• _Texte fourni_:
----
LA CROYANCE EN UN PANTHÉON GERMANIQUE MAJEUR

Nous voilà rendu dans le vif du sujet, ces divinités sans lesquelles le paganisme germanique ne pourrait exister. Au début, il n’y avait qu’une seule famille : les Vanir. C’était une dynastie divine plutôt rattachée aux forces de la Nature. Ses plus fiers représentants sont Njörðr (dieu de la mer, de la pêche et de la navigation), Freyr (dieu de la prospérité et de la fécondité) et Freyja (déesse de l’amour et de la magie). On croit que cette famille divine est associée aux anciens peuples de l’âge néolithique en Europe du Nord avant l’arrivée des peuples germaniques au 5e siècle avant notre ère.

Lorsque les Germains s’installèrent en Europe continentale, en repoussant les Celtes vers l’Ouest, ils apportèrent avec eux leur panthéon de type indo-européen comme le démontre le philologue Georges Dumézil. Des divinités guerrières vinrent s’installer dans la campagne européenne. Ce sont les Æsir, avec à la tête de la maisonnée, Oðinn, dieu de la magie, de la poésie, de la guerre. Oðinn est suivi principalement par Þórr, Týr, Heimdallr, Baldr, Forseti et Ullr.
----
• _À faire_:
(1) Répondez aux questions suivantes à partir du texte sur le panthéon germanique.
(a) De quoi Njörðr est-il le dieu ?
(b) Quel philologue est cité ?
(c) Qui se trouve à la tête de la maisonnée des Æsir ?
(2) Traduisez en anglais cette phrase du texte sur le panthéon germanique : « Des divinités guerrières vinrent s’installer dans la campagne européenne. »
----
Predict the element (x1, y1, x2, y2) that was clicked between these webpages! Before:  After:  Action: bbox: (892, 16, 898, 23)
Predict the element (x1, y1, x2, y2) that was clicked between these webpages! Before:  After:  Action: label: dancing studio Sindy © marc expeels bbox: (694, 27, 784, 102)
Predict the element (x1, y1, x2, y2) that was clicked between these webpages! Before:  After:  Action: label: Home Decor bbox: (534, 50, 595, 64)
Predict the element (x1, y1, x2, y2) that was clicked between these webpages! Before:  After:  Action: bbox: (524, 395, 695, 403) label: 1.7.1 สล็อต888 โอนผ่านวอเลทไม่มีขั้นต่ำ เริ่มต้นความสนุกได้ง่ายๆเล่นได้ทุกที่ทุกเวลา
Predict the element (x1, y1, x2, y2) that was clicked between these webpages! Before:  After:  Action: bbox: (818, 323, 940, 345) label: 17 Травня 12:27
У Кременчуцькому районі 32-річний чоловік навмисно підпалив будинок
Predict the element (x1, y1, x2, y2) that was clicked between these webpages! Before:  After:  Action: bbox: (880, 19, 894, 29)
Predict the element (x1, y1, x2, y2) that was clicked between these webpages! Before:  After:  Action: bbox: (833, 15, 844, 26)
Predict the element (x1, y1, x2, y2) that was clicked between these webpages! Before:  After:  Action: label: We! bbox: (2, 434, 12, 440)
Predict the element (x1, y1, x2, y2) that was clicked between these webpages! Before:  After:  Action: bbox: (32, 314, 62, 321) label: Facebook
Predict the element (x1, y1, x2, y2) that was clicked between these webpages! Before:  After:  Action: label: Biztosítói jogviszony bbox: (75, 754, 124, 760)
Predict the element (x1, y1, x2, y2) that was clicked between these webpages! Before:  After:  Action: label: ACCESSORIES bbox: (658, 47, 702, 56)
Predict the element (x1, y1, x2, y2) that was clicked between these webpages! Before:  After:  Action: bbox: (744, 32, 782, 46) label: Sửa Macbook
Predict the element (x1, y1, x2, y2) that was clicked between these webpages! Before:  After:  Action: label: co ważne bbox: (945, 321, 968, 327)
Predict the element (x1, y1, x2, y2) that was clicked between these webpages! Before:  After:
----
• _Réponses par tâche_:
(1)
(a) De la mer, de la pêche et de la navigation.
(b) Georges Dumézil.
(c) Oðinn.

(2) Warrior deities came to settle in the European countryside.